Thing is with the escalating porn habit and paranoia ( I was in a long distance relationship and it was taking a toll on my brain ) my libido was slowly evaporating and I started questioning everything. You know what it's like with ocd, when something gets stuck in your head and it won't come out no matter how stupid it is. Even when I did tell myself that it's fine, and I may have some bisexual tendencies ( which I can accept and live with ), I would know deep inside that they are minor and can never compare to all the other things I've felt. But on the following day I'd wake up and start obsessing over every single thing again, it would find something to latch on and make me miserable over it, even though the sexuality scale is so far tipped to one side on my case.
The only part of the rape that I felt 'drawn' to was the domination aspect, the thought of forcing yourself onto another person, but it's not something I felt like doing, either the rape part and the man sex part - more like it gave me a rush because it was so scary and extreme, the same temptation I have of clicking on gore links on /b/. Shit I even noticed at some point in my life my porn tastes ( and sex habits ) were escalating to more and more aggressive stuff. And while you're being paid by the mental health industry, I'd say to check this out; steadyhealth com/topics/for-those-afraid-that-they-are-gay-lesbian-youre-not-read-here-from-a-lesbian?page=1, I found it by chance and she hits the nail right on the head.
Yeah, it's a depressing thought, that you might be lying to yourself about matters of love.

AVAILABLE DATA:
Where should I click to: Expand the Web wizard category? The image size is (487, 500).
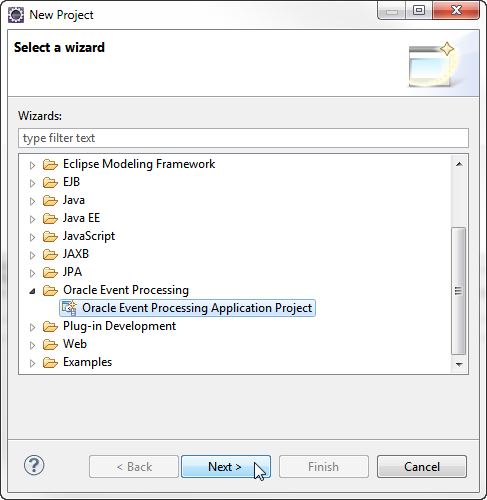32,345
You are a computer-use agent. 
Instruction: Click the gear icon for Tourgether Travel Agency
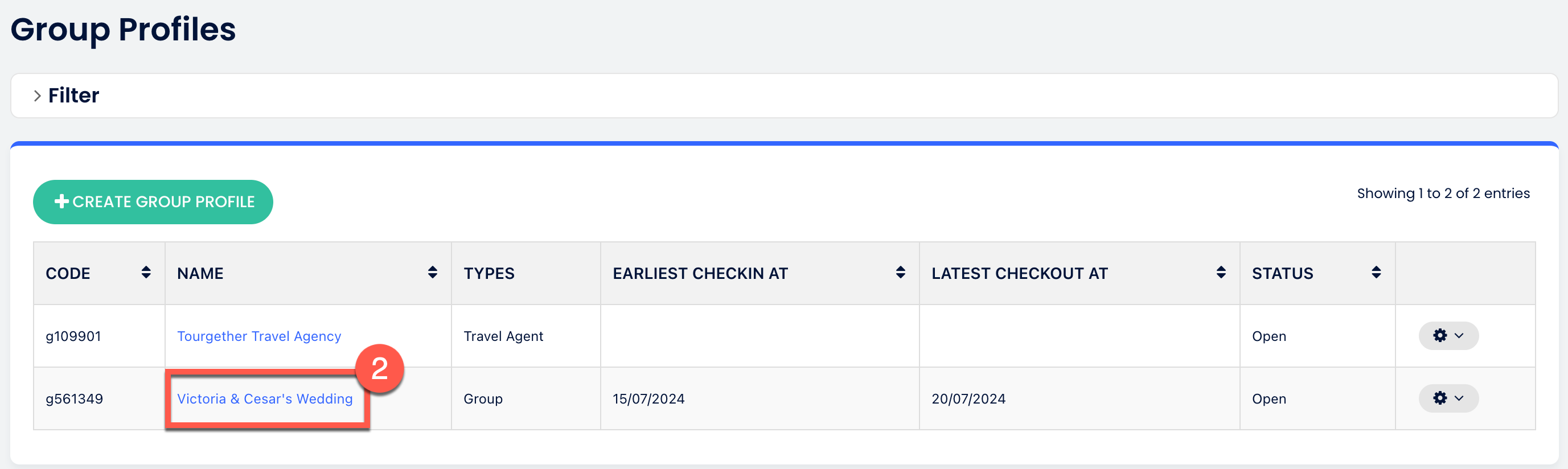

---

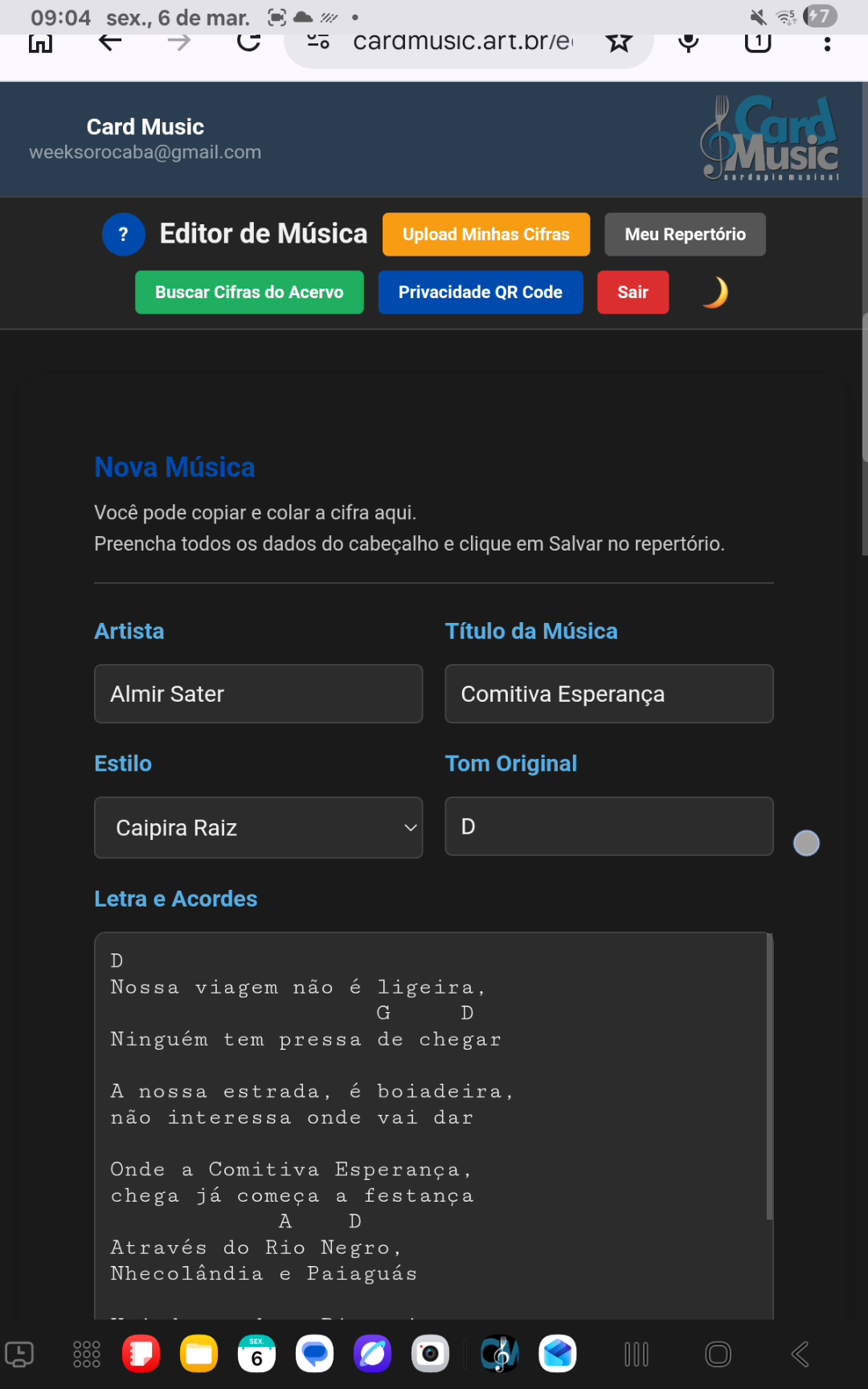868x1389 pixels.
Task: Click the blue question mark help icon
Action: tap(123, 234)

WHAT YOU NEED TO DO: Continue the post about obsessive doubts over sexuality, picking up right after its last sentence.

TASK RESULT:
Fortunately, I can also remind myself that I really like the idea of choking on a fat cock.
biscum here again
I read that article, its a very interesting read for sure. I have struggled with addiction and unchecked compulsion, but never really with porn addiction. what really turns me on is intimacy and in a way domination, rape play, and other "extreme" sexual aesthetics (as long as they are completely consensual and not against anyone of the participants wills) are really indicative of serious mutual understanding of each others emotional states and romantic/sexual appetites. although I have been in a few relationships, there are very few in which both of us where secure enough in ourselves and each other to be open enough to communicate our "strangest" desires and even fewer still moments of acting on them (even if it ended in some pretty comedic disappointments). I think that communication is key and as long as you aren't going to actually be raping people, then it is fine to have some "less than christian" fantasies, a majority of people do not fantasize about getting married and having sex in the missionary position solely for the purposes of procreation. I must confess that Sigmund Freud died in 1939 and that I am no doctor (yet), just some anon that is replying on a dying thread to another anon that I know nothing about, so the final advice I will give in Freud's borrowed persona is that you should ideally be saying all of this to your therapist, even sharing the article with your therapist. if you are not comfortable doing so, or have a really ineffectual therapist, then you should look to get a proper one. the whole point of a therapist is to have a second mind to explore your inner life with, and to ground your anxieties in reality to make them have less control over your life, if you are just posting this to 4chan then there is only so much you can really get from a bunch of anons. last thing is, a pattern of escalation in the extremeness of your taste, your "thrill seeking", may be signs of increasing anxiety (tell ur therapist m8e)
You've basically summed up bisexuality in a single post, congrats!